*Instructions for the task*
Each line below from the one containing "Рахимов Валик (101, 1437)" through the one containing "[Intellectual Property Department] (36, 15)" is to be given again exactly, and no line outside that span.

*Collected data entries*

━━━━━━━━━━━━━━━━

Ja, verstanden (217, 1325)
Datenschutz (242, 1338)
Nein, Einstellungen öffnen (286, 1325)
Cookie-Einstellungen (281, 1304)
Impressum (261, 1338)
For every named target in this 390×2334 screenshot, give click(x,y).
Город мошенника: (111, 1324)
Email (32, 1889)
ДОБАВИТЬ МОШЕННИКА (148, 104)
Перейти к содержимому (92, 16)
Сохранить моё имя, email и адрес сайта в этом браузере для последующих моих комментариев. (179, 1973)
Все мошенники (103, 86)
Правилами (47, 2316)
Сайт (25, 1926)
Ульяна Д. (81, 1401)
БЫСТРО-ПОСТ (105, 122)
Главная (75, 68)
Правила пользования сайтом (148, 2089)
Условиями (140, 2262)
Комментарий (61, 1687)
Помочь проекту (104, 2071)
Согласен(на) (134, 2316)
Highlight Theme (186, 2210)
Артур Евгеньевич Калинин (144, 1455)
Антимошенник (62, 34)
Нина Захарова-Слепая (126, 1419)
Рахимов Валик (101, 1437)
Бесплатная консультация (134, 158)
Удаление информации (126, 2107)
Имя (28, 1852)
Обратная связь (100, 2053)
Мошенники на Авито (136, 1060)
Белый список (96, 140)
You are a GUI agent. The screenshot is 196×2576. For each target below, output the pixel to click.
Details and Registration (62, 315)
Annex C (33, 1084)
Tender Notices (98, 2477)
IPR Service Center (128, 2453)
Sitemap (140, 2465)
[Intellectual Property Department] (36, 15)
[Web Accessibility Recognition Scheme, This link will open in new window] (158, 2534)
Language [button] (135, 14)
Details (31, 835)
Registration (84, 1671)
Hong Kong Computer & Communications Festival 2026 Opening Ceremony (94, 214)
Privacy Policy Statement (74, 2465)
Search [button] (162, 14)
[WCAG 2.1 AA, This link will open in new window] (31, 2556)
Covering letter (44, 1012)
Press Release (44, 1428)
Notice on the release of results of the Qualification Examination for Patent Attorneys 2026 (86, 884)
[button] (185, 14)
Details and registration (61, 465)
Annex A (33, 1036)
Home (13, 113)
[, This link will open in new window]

━━━━━━━━━━━━━━━━

*Exercise answer*
Рахимов Валик (101, 1437)
Бесплатная консультация (134, 158)
Удаление информации (126, 2107)
Имя (28, 1852)
Обратная связь (100, 2053)
Мошенники на Авито (136, 1060)
Белый список (96, 140)
You are a GUI agent. The screenshot is 196×2576. For each target below, output the pixel to click.
Details and Registration (62, 315)
Annex C (33, 1084)
Tender Notices (98, 2477)
IPR Service Center (128, 2453)
Sitemap (140, 2465)
[Intellectual Property Department] (36, 15)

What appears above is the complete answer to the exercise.